Rob-B-Hood (2006)

Rob-B-Hood [寶貝計劃] (2006)
AKA Robin-B-Hood, Project BB

Starring Jackie Chan, Louis Koo, Michael Hui, Teresa Carpio, Yuen Biao, Gao Yuan-Yuan, Charlene Choi Cheuk-Yin, Terence Yin Chi-Wai, Conroy Chan Chi-Chung, Andrew Lin, Matthew Medvedev, Ku Feng, Ken Wong Hop-Hey, Ken Lo, Hayama Hiro, Cherrie Ying Choi-Yi, Candice Yu On-On, Chen Bao-Guo, Nicholas Tse, Daniel Wu, He Jun, Ng Kong

Directed by Benny Chan

Expectations: Kinda high. I’ve come to expect good things from Benny Chan.


Rob-B-Hood is kind of a weird movie. Contrasting the modern realism in Benny Chan and Jackie’s previous collaboration, New Police Story, Rob-B-Hood feels like an attempt to revive an ’80s style focused on providing wild entertainment over believability. Apparently the film was originally intended to finally reunite Jackie, Sammo and Yuen Biao, too, lending further credence to this idea. But while the criminal character dynamics between Jackie, Louis Koo and Michael Hui recall early ’80s movies like Wheels on Meals, Rob-B-Hood owes an even bigger debt to the Aces Go Places series. The obvious connection is the baby who is often in harm’s way, but elements of that series’s James Bond riffs also find their way into Rob-B-Hood.

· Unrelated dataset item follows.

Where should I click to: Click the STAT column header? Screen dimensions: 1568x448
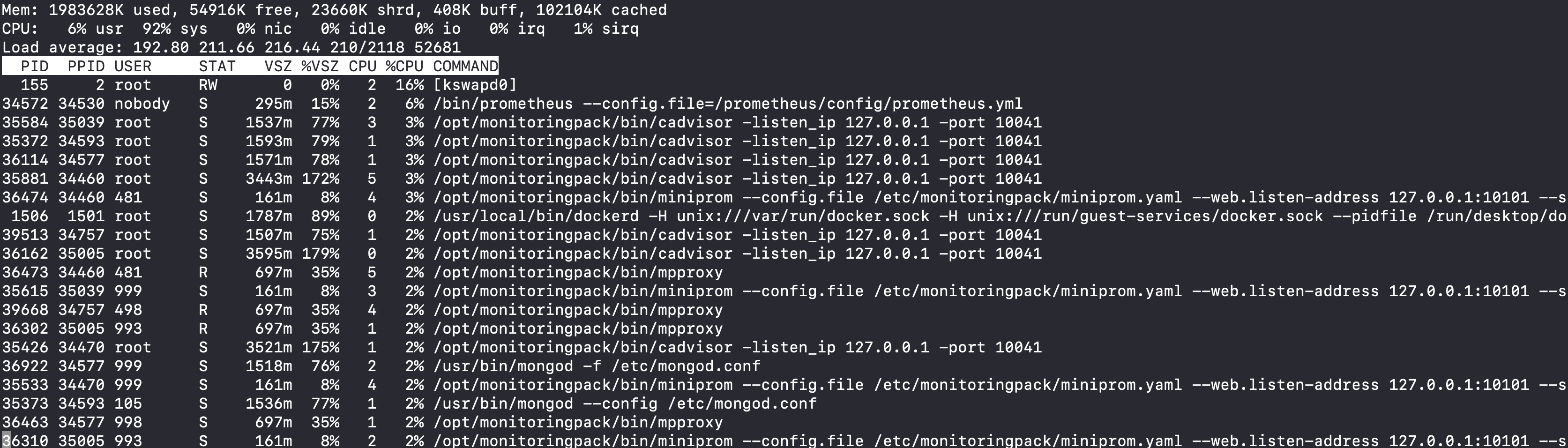point(217,66)
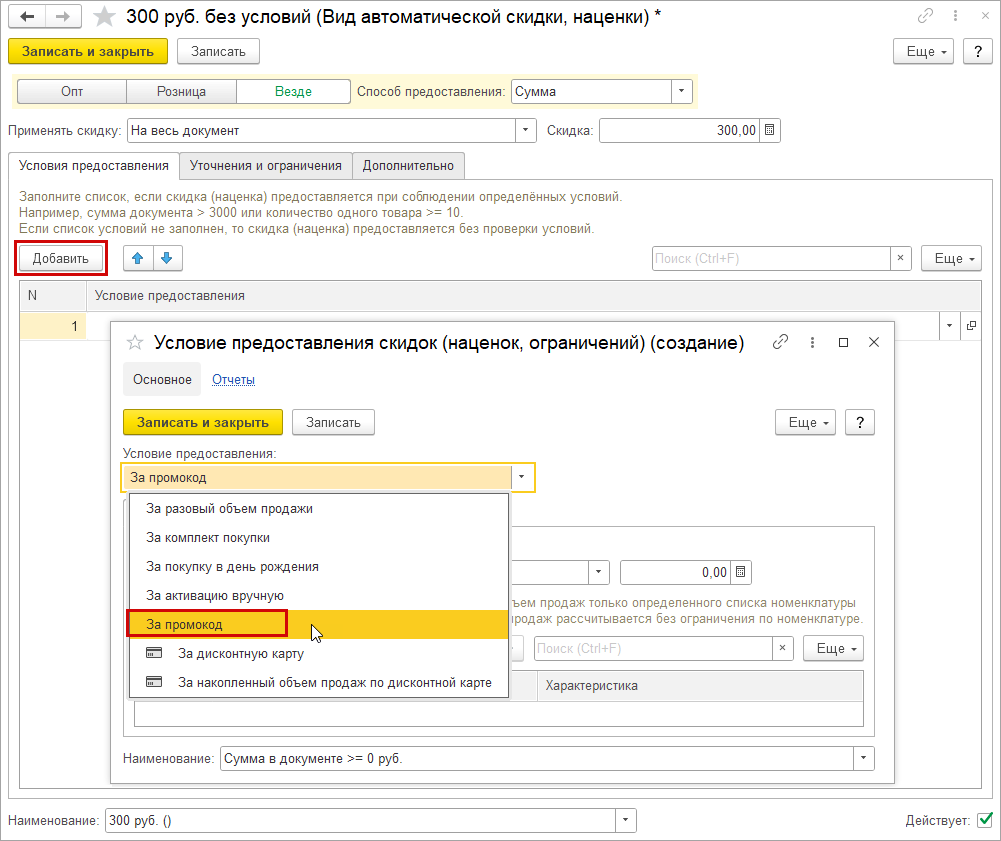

Thongs (Jackie Chan) and Octopus (Louis Koo) are master safecrackers, and we meet them in a hospital’s pharmacy. They are stealing high-priced drugs while their leader, Landlord (Michael Hui), waits in the getaway van outside. Crosscut with this is the birth of a child, which seems insignificant at first but wouldn’t you know it, they showed this birth to us for a reason! Imagine that. Mid-way through the criminals’ escape attempt, a disgruntled and mentally unstable ex-boyfriend of the baby’s mother abducts the kid. At first, he even tries to drag the mother along for the ride, still in her hospital bed. This fiasco gets the heat off of Thongs and Octopus, but as luck would have it, when the crazy ex-boyfriend loses control of the baby and it falls down a couple of stories in the hospital’s open lobby, Thongs is able to jump off the escalator, save the kid’s life, and return him to his mother. Thongs and Octopus are now free to leave the scene of their crime, but their story with this infant is far from over.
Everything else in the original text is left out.